In one address, presented by Hajime Ishikawa of the Japanese Institute of Cetacean Research at The North Atlantic Marine Mammal Commission's Workshop to Address the Problems of Struck and Lost in Seal, Walrus and Whale Hunting, we start to get a glimpse of Japan's whaling practices. According to Ishikawa, whaling missions typically consist of a handful of smaller catcher boats and one larger vessel that serves as a home base and research station. Each ship is equipped with one grenade harpoon cannon, along with two winches for hoisting whales aboard, one of which is equipped with a backup harpoon cannon in case the first one doesn't get a good shot.

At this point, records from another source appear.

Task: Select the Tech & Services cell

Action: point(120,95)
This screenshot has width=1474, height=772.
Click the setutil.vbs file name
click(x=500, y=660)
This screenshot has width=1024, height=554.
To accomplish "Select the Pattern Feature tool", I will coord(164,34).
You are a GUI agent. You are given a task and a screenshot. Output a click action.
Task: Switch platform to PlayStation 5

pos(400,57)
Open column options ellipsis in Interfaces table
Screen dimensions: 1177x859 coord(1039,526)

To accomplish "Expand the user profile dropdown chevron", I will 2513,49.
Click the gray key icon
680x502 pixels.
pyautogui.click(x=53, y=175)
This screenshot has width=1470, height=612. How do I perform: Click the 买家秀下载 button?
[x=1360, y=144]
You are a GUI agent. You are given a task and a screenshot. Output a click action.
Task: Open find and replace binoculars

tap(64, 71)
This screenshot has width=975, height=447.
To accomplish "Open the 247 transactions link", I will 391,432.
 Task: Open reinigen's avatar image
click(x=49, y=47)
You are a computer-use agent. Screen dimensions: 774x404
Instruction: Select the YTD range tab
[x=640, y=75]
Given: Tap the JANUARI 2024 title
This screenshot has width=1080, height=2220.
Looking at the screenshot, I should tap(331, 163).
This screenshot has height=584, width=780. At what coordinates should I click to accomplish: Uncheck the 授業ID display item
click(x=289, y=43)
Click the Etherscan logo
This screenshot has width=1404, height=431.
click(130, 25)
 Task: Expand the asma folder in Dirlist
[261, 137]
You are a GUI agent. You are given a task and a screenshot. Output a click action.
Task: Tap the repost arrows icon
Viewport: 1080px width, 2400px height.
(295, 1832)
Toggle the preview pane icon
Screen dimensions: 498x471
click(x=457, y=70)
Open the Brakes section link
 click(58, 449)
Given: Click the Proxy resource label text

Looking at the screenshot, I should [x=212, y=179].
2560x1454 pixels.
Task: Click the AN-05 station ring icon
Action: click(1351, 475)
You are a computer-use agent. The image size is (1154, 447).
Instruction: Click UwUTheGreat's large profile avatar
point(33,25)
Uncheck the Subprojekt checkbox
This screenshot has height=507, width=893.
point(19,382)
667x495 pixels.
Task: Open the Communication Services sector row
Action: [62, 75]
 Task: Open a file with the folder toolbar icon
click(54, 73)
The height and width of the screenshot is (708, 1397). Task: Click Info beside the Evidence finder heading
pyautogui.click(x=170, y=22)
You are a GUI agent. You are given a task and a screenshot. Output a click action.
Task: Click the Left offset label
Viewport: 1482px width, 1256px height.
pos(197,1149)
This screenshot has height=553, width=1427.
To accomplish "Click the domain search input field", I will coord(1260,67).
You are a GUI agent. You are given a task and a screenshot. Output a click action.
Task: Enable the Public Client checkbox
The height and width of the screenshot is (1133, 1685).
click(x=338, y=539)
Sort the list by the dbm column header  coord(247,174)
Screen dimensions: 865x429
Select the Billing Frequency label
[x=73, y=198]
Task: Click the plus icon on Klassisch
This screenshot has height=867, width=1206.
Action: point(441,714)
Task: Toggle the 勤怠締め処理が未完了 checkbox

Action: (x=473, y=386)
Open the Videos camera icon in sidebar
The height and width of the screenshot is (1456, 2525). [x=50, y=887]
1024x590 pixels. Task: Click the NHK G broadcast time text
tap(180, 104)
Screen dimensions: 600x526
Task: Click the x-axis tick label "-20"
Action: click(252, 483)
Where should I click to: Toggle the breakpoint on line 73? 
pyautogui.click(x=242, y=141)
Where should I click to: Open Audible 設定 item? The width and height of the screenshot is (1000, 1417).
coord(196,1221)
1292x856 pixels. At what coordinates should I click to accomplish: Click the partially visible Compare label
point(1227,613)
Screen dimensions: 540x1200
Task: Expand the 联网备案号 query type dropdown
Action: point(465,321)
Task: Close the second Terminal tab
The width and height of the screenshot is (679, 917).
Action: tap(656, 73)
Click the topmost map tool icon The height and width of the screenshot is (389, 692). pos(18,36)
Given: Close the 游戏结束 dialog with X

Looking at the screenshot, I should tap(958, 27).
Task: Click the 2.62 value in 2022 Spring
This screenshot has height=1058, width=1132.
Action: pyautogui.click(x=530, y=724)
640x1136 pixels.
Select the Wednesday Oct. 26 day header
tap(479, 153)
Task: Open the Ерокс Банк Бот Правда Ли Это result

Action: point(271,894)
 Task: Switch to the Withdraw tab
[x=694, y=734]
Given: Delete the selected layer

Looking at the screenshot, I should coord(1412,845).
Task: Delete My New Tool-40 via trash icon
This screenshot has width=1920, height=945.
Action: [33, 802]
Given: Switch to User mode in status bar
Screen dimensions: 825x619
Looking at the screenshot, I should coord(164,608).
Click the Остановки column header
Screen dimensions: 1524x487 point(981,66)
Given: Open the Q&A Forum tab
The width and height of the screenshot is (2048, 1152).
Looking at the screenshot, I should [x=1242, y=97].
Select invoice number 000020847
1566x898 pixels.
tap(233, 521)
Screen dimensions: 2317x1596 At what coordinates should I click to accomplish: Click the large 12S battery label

The boats of course have whaling sonar systems, and when they come upon a whale they fire a 30-gram penthrite grenade-armed harpoon at it. If the kill isn't clean or the harpoon looks like it might become dislodged (resulting in a stuck and lost, or S&L, situation) the second harpoon cannon can fire off a round. Sometimes high-caliber rifles are used as secondary killing weapons, typically firing off .375 caliber ammunition.
Ishikawa said that S&L rates were particularly high during the 1993/4, 1994/5 and 2001/2 whaling seasons; since then, the whaling fleet has increased efforts to bring down the numbers. Since the two main culprits are dislodged harpoons and broken lines, some of these strategies included:
- Giving the gunner immediate feedback on his shot after each whale's necropsy so he begins to judge his shots better
- Making greater use of the second harpoon
- Winching the whales more carefully after they're hooked
- Navigating more cautiously to avoid cutting the lines
- Improving harpoon design to make them more effective
According to Ishikawa, educating crew members on the importance of these practices could have a big impact and motivational effect on their whaling efforts.
Despite the assertions that the fleet is improving its practices, the Japanese have still had their fair share of detractors over the years. For example, in a 1999 NAMMCO report covered by BBC News, Japan was only achieving a 30 percent instantaneous death rate, while Norway was up at 60 percent. Choppy seas were the reason cited for the discrepancy. Japanese grenades exploded inside the whales (ideal for delivering a quick and painless death) less than 50 percent of the time, compared to Norway's more than 90 percent success rate. It's unknown whether the equipment has improved significantly since then, although we do know that by the 2004/2005 season, the Japanese had made it up to a 45 percent IDR.